The diagnosis is suggested by the paucity of clinical signs (mild crepitations only, if anything) with an abnormal chest radiograph (non-specific), and laboratory evidence of leucopenia, lymphopenia, and thrombocytopenia. Raised AST/ALT also seen.

Definitive diagnosis is by ELISA or PCR, neither of which is very sensitive, or useful early on in disease.

Interferon alpha appears to be of benefit in vitro. Otherwise supportive.

Personal Protective Equipment effective if used properly – so buddy system.

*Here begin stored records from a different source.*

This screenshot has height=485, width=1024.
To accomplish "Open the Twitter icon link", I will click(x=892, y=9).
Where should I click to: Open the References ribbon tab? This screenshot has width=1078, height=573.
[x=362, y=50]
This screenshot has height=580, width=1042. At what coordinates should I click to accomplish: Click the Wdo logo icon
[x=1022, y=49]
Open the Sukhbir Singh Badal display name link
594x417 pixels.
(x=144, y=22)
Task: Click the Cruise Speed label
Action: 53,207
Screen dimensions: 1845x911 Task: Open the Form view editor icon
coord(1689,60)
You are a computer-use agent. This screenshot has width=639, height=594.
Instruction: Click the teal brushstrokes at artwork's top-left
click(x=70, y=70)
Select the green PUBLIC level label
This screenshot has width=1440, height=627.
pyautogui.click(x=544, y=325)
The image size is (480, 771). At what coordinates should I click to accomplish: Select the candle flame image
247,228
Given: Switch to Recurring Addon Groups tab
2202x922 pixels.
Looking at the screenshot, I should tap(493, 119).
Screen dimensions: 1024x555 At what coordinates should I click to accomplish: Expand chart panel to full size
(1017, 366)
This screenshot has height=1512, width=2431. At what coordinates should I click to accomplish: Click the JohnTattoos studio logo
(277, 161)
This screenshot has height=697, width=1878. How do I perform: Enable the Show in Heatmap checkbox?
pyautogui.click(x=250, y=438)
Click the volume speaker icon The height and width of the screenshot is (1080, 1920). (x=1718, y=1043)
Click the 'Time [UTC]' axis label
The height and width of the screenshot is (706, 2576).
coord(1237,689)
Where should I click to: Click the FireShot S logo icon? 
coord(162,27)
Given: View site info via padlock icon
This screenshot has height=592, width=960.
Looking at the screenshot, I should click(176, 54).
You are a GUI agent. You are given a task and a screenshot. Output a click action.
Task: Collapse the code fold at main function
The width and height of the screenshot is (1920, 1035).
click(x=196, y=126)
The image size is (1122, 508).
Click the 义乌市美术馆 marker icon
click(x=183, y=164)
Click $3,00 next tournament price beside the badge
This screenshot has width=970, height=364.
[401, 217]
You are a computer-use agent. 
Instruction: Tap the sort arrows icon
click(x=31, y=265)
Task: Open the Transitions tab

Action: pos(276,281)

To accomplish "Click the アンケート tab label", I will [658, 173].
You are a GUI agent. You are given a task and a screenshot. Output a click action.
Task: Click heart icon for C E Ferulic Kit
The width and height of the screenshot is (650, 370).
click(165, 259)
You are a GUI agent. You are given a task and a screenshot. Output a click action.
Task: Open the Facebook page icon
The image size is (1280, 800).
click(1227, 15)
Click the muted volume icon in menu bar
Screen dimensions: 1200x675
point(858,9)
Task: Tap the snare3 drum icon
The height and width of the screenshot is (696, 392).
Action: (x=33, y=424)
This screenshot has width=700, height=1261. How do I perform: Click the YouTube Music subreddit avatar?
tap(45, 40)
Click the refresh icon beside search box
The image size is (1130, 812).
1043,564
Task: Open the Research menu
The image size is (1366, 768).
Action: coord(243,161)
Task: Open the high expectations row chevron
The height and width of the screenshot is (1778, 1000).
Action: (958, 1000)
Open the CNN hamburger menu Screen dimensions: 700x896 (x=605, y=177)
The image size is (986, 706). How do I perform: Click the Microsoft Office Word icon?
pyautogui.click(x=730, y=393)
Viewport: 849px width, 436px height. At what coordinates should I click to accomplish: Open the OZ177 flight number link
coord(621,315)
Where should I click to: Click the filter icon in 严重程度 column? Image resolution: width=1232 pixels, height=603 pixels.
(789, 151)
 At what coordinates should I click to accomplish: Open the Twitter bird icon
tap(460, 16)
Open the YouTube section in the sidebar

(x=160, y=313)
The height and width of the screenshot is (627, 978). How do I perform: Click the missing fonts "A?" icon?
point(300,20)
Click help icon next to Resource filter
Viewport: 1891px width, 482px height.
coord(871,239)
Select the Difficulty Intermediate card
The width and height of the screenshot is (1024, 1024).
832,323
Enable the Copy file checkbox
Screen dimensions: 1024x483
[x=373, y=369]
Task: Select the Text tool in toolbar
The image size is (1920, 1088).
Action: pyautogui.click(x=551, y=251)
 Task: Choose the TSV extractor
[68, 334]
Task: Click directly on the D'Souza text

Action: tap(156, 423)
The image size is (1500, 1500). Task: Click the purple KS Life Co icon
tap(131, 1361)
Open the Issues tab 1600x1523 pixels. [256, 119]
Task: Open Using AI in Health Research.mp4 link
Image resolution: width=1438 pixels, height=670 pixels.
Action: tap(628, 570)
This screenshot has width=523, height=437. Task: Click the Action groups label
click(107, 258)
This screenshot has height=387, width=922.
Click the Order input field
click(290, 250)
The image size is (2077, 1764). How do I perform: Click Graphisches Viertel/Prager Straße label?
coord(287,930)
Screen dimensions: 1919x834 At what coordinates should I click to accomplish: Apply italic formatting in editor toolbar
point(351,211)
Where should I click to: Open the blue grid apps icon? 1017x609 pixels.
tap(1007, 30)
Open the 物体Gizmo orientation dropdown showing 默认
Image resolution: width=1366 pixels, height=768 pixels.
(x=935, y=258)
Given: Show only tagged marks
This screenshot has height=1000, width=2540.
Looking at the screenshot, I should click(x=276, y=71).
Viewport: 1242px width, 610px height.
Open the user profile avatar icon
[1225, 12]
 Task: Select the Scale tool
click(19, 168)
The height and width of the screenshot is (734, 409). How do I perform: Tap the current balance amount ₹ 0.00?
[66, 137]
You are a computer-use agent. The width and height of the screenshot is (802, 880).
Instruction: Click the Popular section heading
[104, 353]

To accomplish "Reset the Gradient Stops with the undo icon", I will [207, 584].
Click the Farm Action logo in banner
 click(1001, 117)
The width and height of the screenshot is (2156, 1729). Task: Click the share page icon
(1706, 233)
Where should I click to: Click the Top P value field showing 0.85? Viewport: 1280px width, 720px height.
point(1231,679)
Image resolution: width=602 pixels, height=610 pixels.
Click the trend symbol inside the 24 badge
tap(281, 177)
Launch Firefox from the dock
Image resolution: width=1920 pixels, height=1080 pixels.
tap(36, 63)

Infection control – encourage self isolation, dedicated staff etc.

MERS

General paediatrics, Infectious disease, Respiratory

Middle East respiratory syndrome, caused by a coronavirus
(MERS-CoV) . See also COVID19 and SARS.

Reported 2012.  More than 2000 cases so far, mostly related to Arabian peninsula, but a single case of MERS-CoV in a returning traveller led to an outbreak involving 186 cases across 16 hospitals in the Republic of Korea.

36% mortality, mostly people with co-morbidities. More than 2000 cases so far. 

One of WHO blueprint priority diseases – potential for serious outbreak, no treatment or vaccine (6-7 others: SARS, Crimean-Congo HF, Ebola, Lassa etc).

Incubation time 2-5 days but up to 14. Median onset to hospitalisation 4 days.

Risk factor appears to be camel contact – milk, meat, urine.

Management

Management based on experience of SARS etc.

Infection control – negative pressure, dedicated staff, cleaning, PPE for suspected cases, self isolation for close contacts.